The code provided works well. However, I feel like it is really dumb way to do it. Is there any numpy or mathematical trick (even dirty tricky counts) on how to achieve it in a cheaper way?
Amateur comparison to scipy.signal find_peaks:
import numpy as np
import matplotlib.pylab as plt
import time
from scipy.signal import find_peaks
N = 10000
MIN_DIST = 4
TO_FIND = 2
t1 = 0
t2 = 0
correct = []
for k in range(N):
y = np.random.normal(0, 1, 10000)
y[3] = 5
y[4] = 5.1
y[11] = 4.9
# plt.plot(y)
# plt.show()
t0 = time.time()
peaks, _ = find_peaks(y, distance=MIN_DIST)
t1 += time.time() - t0
t0 = time.time()
x = y.copy()
locs = []
for idx in range(TO_FIND):
loc = x.argmax()
x[max(0,loc-MIN_DIST):min(loc+MIN_DIST,len(x))] = -2
locs.append(loc)
t2 += time.time() - t0
same_answers = all([a == b for a, b in zip(locs, peaks[:TO_FIND])])

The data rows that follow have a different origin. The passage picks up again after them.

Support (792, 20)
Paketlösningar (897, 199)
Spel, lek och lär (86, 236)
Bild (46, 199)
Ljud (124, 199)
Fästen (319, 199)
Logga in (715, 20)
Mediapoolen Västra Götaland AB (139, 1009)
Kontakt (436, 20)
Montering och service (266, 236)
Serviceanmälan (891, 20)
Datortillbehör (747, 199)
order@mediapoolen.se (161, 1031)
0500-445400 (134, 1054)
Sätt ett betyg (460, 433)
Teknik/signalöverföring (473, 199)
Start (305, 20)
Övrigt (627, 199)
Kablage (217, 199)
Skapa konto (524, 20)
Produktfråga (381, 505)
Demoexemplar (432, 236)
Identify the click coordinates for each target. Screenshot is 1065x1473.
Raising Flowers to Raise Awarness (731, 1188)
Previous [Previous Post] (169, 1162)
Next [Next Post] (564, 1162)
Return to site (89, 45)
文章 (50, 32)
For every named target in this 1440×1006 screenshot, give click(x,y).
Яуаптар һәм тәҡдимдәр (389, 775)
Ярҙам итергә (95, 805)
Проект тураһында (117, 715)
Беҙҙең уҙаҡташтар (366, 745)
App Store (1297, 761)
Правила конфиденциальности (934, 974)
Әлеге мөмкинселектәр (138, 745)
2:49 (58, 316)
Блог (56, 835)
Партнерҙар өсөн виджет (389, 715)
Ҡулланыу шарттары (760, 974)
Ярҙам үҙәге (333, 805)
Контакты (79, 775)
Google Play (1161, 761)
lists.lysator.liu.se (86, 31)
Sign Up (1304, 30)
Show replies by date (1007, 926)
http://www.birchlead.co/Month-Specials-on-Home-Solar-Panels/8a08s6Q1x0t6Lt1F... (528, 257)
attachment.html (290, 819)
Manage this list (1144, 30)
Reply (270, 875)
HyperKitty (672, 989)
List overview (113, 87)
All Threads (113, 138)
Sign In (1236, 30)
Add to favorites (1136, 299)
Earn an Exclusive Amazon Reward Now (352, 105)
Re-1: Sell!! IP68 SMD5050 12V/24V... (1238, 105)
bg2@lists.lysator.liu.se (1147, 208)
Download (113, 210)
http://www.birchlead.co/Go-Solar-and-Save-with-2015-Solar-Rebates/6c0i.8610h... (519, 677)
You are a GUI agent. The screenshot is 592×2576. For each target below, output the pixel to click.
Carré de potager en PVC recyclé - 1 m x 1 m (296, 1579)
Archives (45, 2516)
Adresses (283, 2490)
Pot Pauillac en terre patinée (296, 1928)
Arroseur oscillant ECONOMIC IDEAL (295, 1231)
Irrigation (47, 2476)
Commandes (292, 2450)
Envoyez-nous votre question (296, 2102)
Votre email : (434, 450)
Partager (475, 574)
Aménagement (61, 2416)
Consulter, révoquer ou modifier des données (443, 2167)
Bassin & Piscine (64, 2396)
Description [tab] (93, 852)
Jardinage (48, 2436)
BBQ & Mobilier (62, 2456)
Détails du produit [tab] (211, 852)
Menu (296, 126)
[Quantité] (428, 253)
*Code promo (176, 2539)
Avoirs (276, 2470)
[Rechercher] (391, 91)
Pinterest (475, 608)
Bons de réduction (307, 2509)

correct.append(same_answers)
print("Correct (same answers):", all(correct))
print("find_peaks:", t1)
print("default:", t2)
find_peaks seems to be a bit slower:
Correct (same answers): True
find_peaks: 3.137294292449951
default: 0.8532450199127197
Also if I remove the "fake samples" and the maxima there are not so clear, the results are not the same.
Upvotes: 1
Views: 149
Reputation: 22031
I suggest you this solution from scipy:
from scipy.signal import find_peaks
np.random.seed(103)
x = np.random.normal(0, 1, 20)
x[2] = 4
x[3] = 4.1
x[13] = 3.9
MIN_DIST = 4
peaks, _ = find_peaks(x, distance=MIN_DIST, height=3)
peaks
Upvotes: 1